TASK BRIEF:
Scan the entries below and return each line that contains "will".

Saved entries
• • • • •

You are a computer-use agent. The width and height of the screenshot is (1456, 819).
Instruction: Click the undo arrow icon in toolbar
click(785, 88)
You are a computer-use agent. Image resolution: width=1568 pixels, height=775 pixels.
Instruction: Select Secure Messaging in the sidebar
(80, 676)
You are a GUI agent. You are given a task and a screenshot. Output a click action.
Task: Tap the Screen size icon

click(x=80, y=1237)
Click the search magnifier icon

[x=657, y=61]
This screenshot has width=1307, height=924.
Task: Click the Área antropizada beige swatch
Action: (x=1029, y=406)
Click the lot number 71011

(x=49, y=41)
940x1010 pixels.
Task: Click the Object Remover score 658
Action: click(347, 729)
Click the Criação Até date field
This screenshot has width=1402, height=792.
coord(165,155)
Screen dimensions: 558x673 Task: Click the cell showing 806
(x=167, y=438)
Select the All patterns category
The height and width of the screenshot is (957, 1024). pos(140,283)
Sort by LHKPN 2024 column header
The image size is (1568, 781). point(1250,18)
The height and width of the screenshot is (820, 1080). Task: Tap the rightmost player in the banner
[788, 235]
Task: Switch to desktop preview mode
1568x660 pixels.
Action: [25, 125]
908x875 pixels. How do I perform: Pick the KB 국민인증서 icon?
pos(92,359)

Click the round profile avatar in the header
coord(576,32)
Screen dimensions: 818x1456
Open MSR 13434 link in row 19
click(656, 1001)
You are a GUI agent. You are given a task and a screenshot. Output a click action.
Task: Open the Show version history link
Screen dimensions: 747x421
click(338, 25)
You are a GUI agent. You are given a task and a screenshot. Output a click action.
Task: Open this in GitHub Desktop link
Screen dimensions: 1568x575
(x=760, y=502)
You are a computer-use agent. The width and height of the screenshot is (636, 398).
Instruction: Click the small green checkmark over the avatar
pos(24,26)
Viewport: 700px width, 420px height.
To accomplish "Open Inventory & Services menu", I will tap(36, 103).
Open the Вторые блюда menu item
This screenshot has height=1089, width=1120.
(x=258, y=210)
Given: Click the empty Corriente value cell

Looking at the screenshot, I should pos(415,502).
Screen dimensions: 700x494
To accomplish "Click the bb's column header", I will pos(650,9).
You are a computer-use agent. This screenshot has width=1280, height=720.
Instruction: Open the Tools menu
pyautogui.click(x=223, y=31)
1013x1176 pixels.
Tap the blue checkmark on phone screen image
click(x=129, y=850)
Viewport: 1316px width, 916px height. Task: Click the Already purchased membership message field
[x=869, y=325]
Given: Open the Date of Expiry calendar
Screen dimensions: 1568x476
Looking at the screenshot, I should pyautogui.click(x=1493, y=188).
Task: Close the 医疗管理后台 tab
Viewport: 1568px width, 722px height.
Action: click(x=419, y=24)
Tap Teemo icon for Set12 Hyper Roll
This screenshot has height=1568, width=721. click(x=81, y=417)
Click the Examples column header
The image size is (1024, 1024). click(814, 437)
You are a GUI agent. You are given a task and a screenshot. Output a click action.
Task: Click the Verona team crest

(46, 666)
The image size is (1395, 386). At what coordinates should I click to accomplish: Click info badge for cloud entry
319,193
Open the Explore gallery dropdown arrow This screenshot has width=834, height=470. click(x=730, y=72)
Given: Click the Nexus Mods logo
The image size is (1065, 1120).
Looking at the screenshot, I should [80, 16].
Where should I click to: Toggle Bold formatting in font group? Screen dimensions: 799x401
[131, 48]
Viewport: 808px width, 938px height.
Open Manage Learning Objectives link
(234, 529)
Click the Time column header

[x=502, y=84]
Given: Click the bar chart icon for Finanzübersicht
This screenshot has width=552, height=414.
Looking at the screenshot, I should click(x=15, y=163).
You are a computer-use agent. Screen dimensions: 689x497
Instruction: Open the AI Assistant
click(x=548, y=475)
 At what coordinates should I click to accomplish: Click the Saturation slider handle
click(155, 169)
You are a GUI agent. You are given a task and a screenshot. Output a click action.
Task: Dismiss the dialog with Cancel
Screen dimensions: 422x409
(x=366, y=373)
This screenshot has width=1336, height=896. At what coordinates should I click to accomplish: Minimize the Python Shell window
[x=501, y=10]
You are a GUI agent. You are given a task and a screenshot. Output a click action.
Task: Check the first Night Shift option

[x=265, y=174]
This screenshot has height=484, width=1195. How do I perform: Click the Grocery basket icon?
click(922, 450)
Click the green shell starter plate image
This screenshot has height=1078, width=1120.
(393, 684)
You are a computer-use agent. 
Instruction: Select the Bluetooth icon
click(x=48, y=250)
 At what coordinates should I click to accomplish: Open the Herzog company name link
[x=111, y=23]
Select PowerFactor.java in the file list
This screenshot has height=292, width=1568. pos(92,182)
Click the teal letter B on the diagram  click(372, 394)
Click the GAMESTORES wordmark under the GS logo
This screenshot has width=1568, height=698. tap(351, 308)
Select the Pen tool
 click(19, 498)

• • • • •

ANSWER TO THIS TASK:
To accomplish "Open Inventory & Services menu", I will tap(36, 103).
To accomplish "Click the bb's column header", I will pos(650,9).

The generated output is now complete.